Ariz. Admin. Code § 20-5-113

Current through Register Vol. 30, No. 45, November 8, 2024
Section R20-5-113 - Physician's Duty to Provide Signed Reports; Rating of Impairment of Function; Restriction against Interruption or Suspension of Benefits; Change of Physician
A. If a claimant's disability extends beyond seven days, every physician who attends, treats, or examines the claimant shall provide to the insurance carrier, self-insured employer, or special fund division, at least once every 30 days while the claimant's disability continues, a personally signed report describing the:
1. Claimant's condition,
2. Nature of treatment,
3. Expected duration of disability, and
4. Claimant's prognosis.
B. When a physician discharges a claimant from treatment, the physician:
1. Shall determine whether the claimant has sustained any impairment of function resulting from the industrial injury.

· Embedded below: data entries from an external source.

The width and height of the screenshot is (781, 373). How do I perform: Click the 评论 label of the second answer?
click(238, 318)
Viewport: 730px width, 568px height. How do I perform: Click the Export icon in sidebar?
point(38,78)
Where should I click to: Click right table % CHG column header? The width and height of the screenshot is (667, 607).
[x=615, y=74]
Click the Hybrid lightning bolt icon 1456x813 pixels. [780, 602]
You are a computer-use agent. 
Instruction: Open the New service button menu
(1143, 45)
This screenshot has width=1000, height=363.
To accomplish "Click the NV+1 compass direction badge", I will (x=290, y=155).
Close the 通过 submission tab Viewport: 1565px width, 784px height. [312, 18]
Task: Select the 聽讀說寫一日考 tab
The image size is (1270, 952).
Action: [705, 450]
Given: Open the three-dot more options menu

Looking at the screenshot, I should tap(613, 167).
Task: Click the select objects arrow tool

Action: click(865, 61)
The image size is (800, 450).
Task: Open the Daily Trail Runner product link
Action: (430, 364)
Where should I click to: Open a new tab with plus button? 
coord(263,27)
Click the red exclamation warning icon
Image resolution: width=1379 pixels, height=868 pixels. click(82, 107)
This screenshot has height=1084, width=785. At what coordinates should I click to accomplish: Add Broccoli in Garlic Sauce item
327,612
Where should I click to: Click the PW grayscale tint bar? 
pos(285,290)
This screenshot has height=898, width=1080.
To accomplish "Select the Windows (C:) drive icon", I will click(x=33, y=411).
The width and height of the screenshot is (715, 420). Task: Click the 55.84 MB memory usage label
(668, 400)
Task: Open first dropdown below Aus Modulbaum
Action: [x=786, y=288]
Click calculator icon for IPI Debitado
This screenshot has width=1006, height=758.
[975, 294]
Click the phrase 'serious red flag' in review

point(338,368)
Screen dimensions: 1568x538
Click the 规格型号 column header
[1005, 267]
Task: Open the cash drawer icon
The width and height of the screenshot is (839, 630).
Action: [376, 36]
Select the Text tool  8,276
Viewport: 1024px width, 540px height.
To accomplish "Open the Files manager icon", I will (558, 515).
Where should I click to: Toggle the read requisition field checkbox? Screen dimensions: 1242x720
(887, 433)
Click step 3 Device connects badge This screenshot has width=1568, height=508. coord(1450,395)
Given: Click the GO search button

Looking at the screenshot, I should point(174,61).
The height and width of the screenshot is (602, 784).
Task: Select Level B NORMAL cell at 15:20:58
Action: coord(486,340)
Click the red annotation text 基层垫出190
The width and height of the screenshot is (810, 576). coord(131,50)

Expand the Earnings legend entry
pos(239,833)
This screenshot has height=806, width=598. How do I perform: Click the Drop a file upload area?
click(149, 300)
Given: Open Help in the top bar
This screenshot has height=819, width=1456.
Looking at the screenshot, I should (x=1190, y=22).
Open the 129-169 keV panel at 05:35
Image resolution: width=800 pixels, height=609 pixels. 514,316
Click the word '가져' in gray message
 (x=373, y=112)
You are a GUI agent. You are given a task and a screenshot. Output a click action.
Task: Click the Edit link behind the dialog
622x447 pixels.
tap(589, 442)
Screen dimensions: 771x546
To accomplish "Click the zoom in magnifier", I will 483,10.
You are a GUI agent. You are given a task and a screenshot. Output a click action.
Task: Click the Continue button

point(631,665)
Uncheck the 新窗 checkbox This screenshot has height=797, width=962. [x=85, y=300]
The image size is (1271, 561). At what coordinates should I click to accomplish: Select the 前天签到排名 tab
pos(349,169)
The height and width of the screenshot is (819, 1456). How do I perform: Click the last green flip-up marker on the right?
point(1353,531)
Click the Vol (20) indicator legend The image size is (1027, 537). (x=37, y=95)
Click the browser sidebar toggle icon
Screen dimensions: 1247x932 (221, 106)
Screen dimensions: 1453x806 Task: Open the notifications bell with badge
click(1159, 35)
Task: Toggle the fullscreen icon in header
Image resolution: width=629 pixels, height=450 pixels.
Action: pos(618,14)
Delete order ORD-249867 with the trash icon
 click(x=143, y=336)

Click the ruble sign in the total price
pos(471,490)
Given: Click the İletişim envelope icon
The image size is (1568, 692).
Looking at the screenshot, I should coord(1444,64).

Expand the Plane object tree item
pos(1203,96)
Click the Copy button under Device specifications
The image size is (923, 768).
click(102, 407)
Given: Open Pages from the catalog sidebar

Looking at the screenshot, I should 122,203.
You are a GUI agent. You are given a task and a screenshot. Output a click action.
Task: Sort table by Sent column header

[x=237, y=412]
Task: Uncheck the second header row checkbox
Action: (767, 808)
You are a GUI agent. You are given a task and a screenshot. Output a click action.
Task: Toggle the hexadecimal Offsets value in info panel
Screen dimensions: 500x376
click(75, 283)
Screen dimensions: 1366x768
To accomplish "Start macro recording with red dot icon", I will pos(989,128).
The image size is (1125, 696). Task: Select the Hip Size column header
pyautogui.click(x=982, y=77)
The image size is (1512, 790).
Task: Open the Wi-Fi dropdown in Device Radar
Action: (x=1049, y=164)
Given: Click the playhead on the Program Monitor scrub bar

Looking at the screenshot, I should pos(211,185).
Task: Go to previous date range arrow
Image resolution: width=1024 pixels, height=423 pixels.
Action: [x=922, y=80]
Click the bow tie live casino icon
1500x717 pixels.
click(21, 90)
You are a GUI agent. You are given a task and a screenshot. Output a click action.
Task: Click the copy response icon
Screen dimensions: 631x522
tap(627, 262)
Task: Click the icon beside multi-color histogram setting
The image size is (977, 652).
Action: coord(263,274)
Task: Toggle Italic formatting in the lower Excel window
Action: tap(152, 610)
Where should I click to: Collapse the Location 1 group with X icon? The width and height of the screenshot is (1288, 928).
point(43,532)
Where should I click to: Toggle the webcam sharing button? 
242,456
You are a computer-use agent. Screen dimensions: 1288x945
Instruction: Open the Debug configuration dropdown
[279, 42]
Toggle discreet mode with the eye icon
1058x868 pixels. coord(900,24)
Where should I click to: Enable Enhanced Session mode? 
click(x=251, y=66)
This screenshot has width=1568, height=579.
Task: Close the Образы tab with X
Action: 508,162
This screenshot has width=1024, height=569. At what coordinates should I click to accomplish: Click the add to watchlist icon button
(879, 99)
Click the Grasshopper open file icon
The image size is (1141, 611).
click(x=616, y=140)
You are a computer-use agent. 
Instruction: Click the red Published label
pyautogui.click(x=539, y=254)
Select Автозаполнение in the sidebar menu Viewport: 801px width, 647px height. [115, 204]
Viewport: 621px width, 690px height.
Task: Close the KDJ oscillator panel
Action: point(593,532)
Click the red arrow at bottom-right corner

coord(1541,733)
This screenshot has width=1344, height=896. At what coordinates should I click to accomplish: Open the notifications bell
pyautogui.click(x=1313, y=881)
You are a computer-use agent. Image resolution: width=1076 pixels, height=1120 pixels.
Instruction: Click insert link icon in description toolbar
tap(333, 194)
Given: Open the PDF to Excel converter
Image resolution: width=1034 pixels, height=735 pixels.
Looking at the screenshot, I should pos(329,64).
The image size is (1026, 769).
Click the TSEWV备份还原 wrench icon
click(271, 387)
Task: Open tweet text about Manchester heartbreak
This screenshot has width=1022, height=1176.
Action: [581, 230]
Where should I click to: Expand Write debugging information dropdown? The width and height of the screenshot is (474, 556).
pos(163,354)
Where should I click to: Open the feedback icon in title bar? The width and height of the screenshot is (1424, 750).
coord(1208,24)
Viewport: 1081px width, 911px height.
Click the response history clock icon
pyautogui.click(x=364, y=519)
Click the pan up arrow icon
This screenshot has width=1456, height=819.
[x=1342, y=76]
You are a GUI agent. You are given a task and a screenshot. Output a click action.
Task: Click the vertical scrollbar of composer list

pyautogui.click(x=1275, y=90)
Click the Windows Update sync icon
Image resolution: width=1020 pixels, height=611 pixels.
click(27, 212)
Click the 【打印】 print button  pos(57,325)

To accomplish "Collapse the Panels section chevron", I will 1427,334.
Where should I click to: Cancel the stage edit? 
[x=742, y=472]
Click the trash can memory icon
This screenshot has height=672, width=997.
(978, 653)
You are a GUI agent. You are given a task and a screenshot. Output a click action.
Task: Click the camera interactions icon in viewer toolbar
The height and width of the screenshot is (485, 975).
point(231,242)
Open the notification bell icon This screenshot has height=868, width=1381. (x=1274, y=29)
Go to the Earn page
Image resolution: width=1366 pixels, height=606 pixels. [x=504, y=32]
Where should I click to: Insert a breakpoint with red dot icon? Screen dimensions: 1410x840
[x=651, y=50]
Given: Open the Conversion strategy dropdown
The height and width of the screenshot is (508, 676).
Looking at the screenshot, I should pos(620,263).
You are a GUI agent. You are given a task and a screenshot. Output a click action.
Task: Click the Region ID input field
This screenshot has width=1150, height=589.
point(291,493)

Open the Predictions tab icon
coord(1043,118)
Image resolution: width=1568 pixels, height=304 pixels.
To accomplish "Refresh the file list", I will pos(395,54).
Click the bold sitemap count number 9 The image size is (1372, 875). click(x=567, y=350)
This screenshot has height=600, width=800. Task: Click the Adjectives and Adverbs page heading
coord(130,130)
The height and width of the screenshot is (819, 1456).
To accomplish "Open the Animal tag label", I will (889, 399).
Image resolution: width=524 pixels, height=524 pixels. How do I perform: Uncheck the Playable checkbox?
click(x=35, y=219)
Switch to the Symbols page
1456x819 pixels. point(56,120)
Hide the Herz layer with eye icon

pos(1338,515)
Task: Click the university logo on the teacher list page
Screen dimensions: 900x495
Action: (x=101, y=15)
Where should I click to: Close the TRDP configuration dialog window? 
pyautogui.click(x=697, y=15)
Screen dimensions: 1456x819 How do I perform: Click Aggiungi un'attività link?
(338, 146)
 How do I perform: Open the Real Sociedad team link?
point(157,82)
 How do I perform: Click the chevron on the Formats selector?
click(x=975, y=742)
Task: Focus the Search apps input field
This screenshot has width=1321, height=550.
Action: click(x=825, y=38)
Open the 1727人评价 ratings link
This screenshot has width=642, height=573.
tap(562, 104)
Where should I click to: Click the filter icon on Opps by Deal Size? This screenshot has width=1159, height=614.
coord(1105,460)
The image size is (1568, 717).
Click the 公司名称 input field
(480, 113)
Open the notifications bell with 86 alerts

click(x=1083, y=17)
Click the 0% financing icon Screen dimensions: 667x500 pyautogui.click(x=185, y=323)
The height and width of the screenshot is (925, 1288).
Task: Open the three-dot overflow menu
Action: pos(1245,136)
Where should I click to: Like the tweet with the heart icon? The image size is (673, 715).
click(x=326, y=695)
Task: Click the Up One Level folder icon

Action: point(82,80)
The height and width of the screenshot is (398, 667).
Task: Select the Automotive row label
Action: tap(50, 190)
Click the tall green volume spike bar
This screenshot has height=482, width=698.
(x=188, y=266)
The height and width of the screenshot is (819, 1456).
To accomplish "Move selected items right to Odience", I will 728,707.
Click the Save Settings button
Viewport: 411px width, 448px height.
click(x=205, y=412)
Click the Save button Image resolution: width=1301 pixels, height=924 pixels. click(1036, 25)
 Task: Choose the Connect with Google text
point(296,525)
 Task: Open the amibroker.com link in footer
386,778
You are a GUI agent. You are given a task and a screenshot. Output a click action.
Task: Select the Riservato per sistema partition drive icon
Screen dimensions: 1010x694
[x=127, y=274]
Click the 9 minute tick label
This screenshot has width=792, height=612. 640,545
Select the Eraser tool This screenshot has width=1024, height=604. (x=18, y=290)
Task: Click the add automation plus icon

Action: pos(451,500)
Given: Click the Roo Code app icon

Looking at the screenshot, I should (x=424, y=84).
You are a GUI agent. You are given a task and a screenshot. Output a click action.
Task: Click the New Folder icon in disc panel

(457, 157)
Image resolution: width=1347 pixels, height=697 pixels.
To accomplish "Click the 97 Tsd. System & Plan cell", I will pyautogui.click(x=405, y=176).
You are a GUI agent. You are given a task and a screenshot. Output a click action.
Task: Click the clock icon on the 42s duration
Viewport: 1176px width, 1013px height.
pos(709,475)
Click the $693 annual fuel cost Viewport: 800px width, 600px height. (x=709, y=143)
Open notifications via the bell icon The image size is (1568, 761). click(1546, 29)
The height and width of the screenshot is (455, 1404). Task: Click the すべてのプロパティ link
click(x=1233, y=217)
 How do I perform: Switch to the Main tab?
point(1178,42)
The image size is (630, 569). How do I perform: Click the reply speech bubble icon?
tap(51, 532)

The physician should rate the percentage of impairment using the standards for the evaluation of permanent impairment as published by the most recent edition of the American Medical Association in Guides to the Evaluation of Permanent Impairment, if applicable; and
2. Shall provide a final signed report to the insurance carrier, self-insured employer, or special fund division that details the rating of impairment and the clinical findings that support the rating.
C. A carrier, self-insured employer, and special fund division shall not interrupt or suspend a claimant's temporary disability compensation benefits because a physician fails to comply with any requirement of subsection (A).
D. A carrier, self-insured employer, and special fund division may withhold payment to a physician for services rendered to a claimant until the physician complies with subsection (A).
E. Upon application of a party, the Commission shall authorize a change of physician if:
1. The Commission determines that the health, life, or recovery of a claimant is retarded, endangered, or impaired;
2. The attending physician agrees to the change or is unavailable to continue treatment;
3. The Commission determines that the relationship between the attending physician and claimant renders further progress or improvement unlikely;
4. The Commission determines that the claimant's recovery may be expedited by a change of physician or conditions of treatment; or
5. The insurance carrier agrees to the change.
F. Except as provided in A.R.S. § 23-1070 and this subsection, a claimant who is examined by a physician under A.R.S. § 23-908(E) is not required to obtain written authorization to change to another physician. If, however, the claimant continues to see, or treat with, a physician who the claimant initially saw or treated with under A.R.S. § 23-908(E), then that physician is an attending physician and the claimant shall obtain written authorization to change under A.R.S. § 23-1071(B) if the claimant seeks to change to another physician.

Ariz. Admin. Code § R20-5-113

Former Rule 13. Amended effective March 1, 1987, filed February 26, 1987 (Supp. 87-1). R20-5-113 recodified from R4-13-113 (Supp. 95-1). Amended by final rulemaking at 7 A.A.R. 3966 and 7 A.A.R. 4995, effective August 17, 2001 (Supp. 01-3).